§ Text shown
§

Necessary Roughness is a 1991 American sport comedy film directed by Stan Dragoti, his final film. The film stars Scott Bakula, Héctor Elizondo, Robert Loggia, and Harley Jane Kozak. Co-stars include Larry Miller, Sinbad, Jason Bateman, Kathy Ireland, Rob Schneider, and Fred Thompson.

The film touches on an up-and-coming season at the fictional higher learning institution of Texas State University and its football team nicknamed the Fightin' Armadillos.[2] (At the time the film was made, there was no Texas State University, but in 2003, Southwest Texas State University changed its name to Texas State University, nicknamed the Bobcats, which coincidentally was the "season opener" opponent of the fictional Texas State Armadillos.)

The once-powerful Armadillos are forced to start the season with a host of new coaches and players after the previous staff and all but one players are banned following a scandal. This predicament is based on the "death penalty" handed out to the Southern Methodist University football team for violations very similar to the ones found at the fictional Texas State.


The Texas State University Fightin' Armadillos were once one of the most powerful teams in college football. After winning consecutive national championships, massive NCAA violations resulted in the program having to forfeit years' worth of victories. All of the players are banned from returning and expelled from college except Charlie Banks, the only "clean" player, who never got to play despite having "heart".

All of the coaches were forced out as well, forcing new head coach Ed "Straight Arrow" Gennero (Elizondo) to build an almost entirely new team with little assistance. No athletic scholarships are available, forcing them to hold tryouts. Along with this, they must worry about Dean Phillip Elias (Miller), who wants the team to fail so he can scrap it. The coaches soon have a makeshift team in place.

Due to Dean Elias declaring many prospective players ineligible, only 17 players are allowed on the team—not enough for separate offensive and defensive squads. The Armadillos are thus forced to play ironman football. The team lacks experience and talent in all areas, especially at quarterback, placekicker, and the defensive line. Assistant coach Wally "Rig" Riggendorf (Loggia) finds Paul Blake (Bakula), a 34-year-old high school star who never attended college due to his father's death. Rig convinces him to enroll and become the Armadillos' quarterback.

§

§ Problem set
(1) Render into Spanish this sentence from the Necessary Roughness text: "No athletic scholarships are available, forcing them to hold tryouts."
(2) Carry the Necessary Roughness text forward, beginning right after its final sentence.

§

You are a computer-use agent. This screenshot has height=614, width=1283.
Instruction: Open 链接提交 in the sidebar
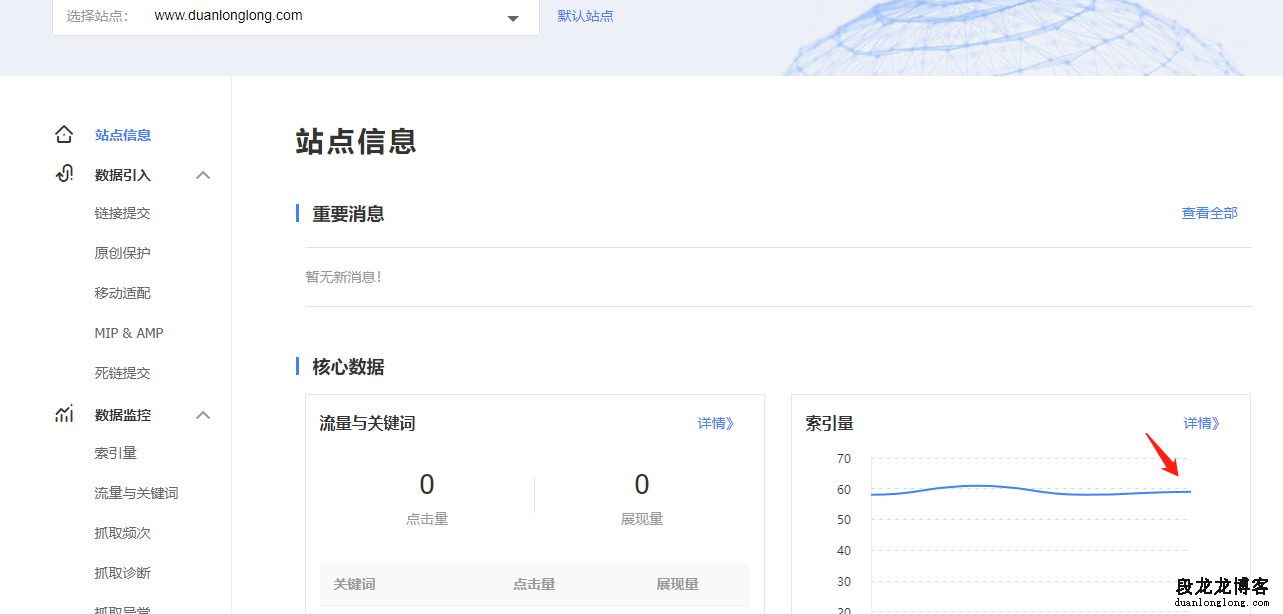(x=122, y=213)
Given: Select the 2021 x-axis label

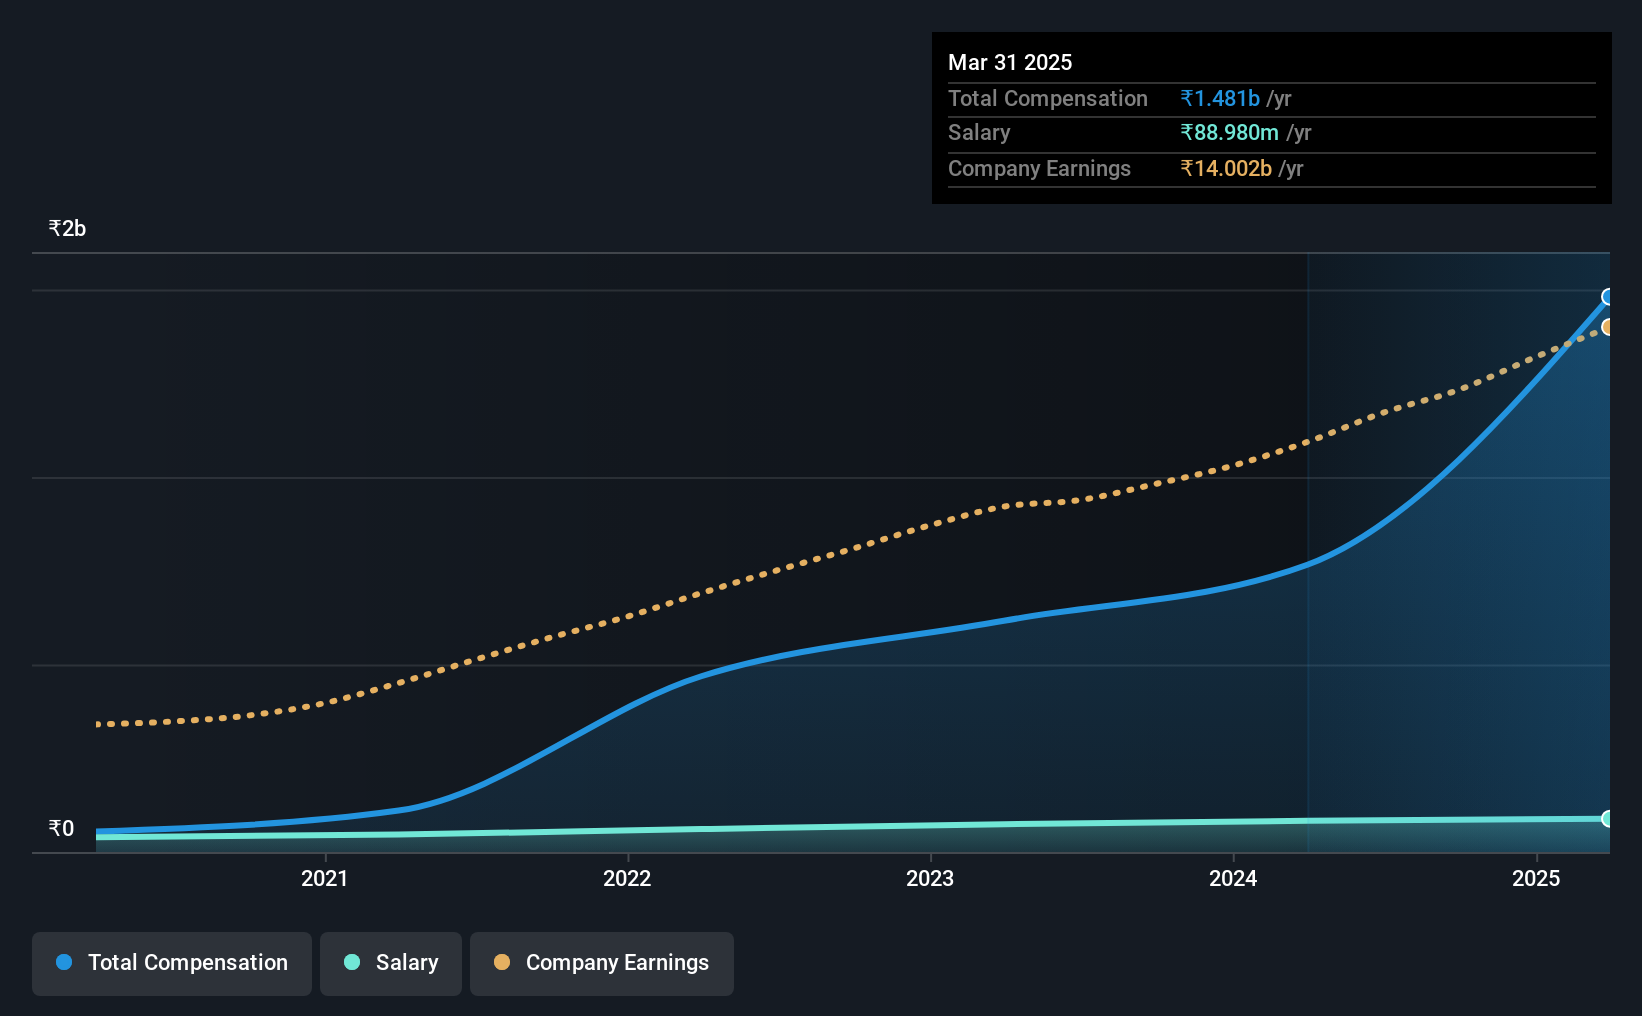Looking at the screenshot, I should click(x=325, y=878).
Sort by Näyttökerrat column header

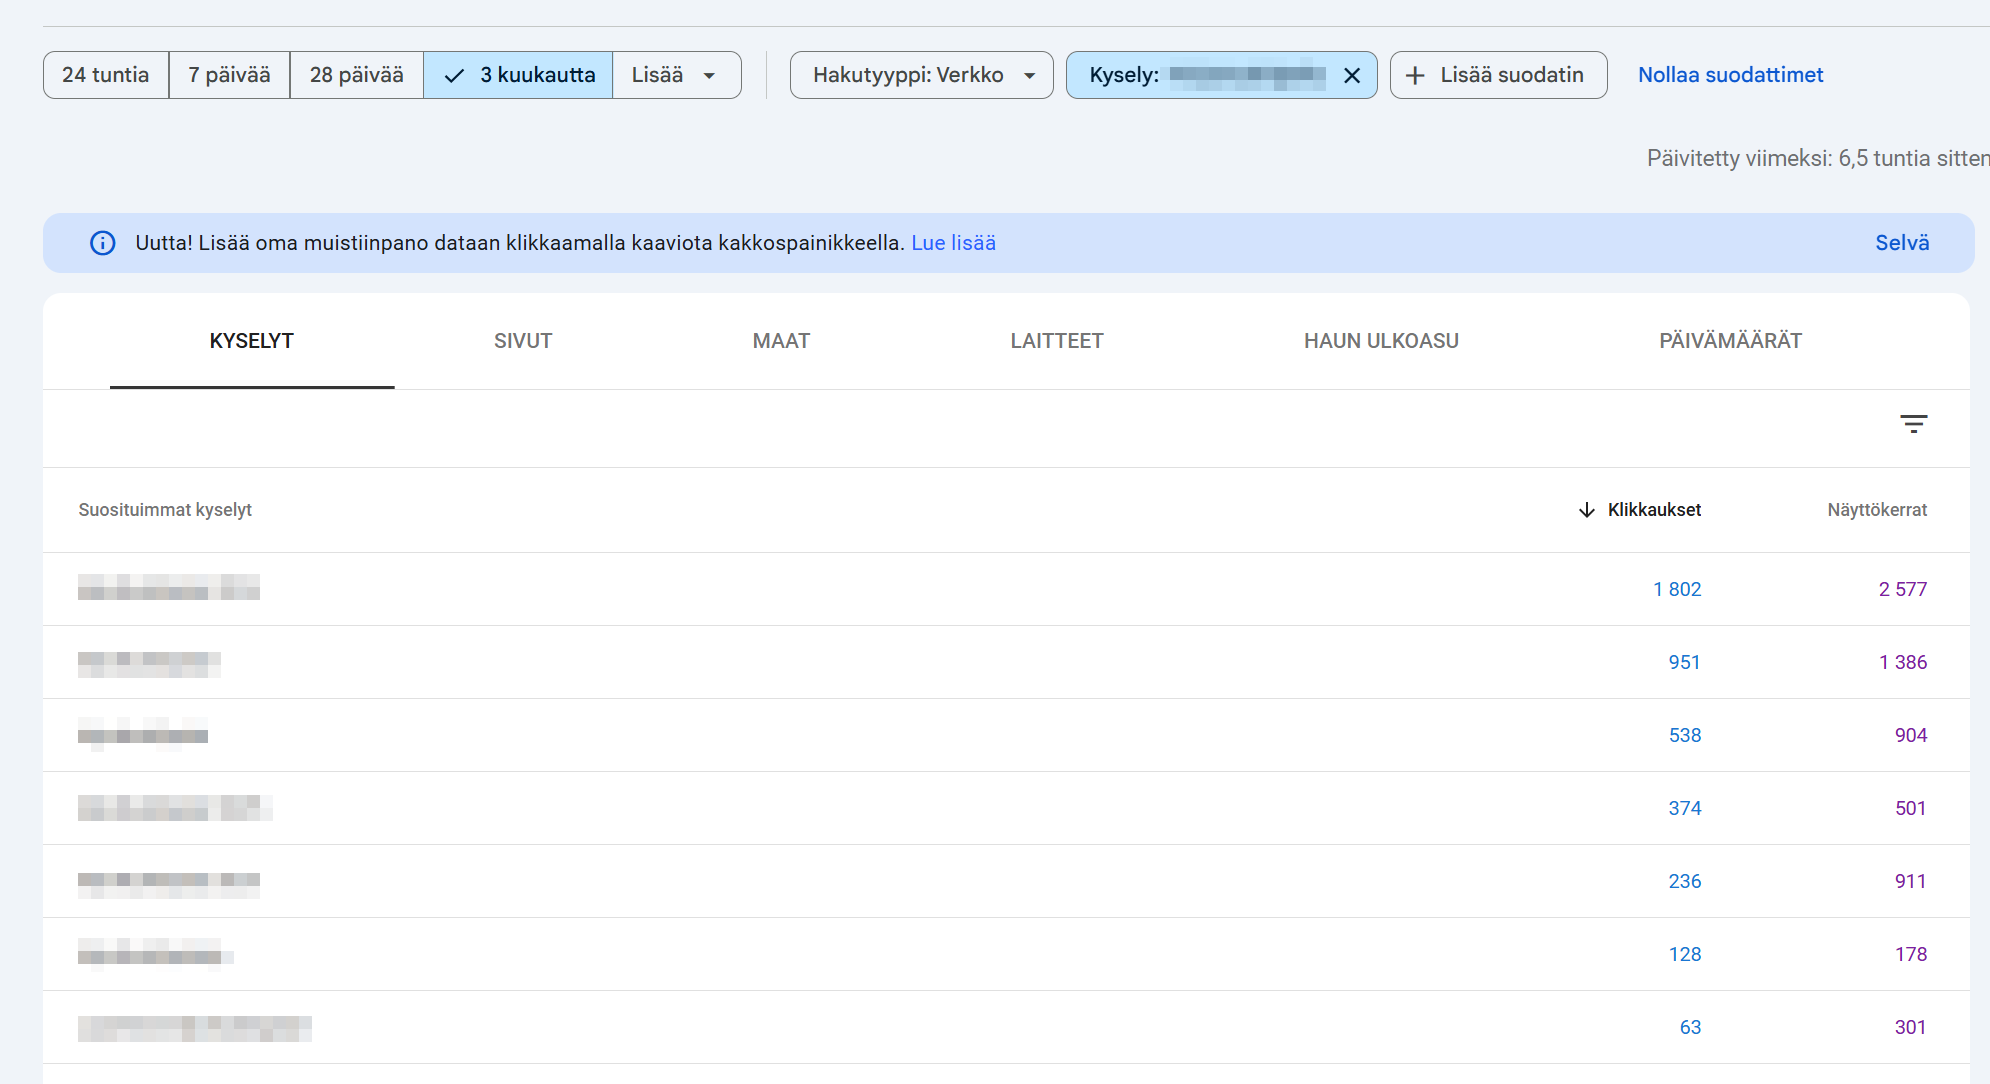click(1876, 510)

§

§ Solved tasks
(1) No hay becas deportivas disponibles, lo que los obliga a organizar pruebas de selección.

(2)
Blake arrives on campus and catches everyone's attention due to his age, especially Professor Carter (Kozak). Blake then recruits a graduate student teaching assistant named Andre Krimm (Sinbad), who is also enrolled at the school and still has some eligibility remaining. Blake convinces him to join, and he is positioned on the defensive line, where he excelled years earlier. Even with the new members, the team is unable to win. After an embarrassing Opening Day loss, Coach Riggendorf says, "If this wasn't frigging AstroTurf, I'd dig a grave here for myself." Things get so bad that, at one point during the film, announcer Chuck Neiderman (Schneider) covers his microphone with his hands and screams an obscenity.

Carter tells Blake that she knows him from years earlier. Carter's ex-boyfriend was a high school football star, but Blake and his team humiliated him and his team in a championship game. This episode actually caused Carter to become infatuated with Blake. Now, years after the fact, the two begin a romantic relationship which Dean Elias opposes, due to the fact that Blake is a student and Carter is a teacher—not to mention Elias' own interest in Carter.

Coach Rig makes one more recruiting move to secure a kicker. He shocks everybody by selecting Lucy Draper (Ireland) from the school's women's soccer team. When she is brought on board, the team has its first taste of success, as Draper kicks a field goal in a driving rainstorm to forge a 3–3 tie with Kansas (in real life, Kansas holds the all-time NCAA Division I-A record for number of tie games with 57[3]). After this game, Blake quits the team after arguments with Gennero and Carter, but convinces himself to come back after a teammate, who is also quitting, inadvertently changes his mind and both come back.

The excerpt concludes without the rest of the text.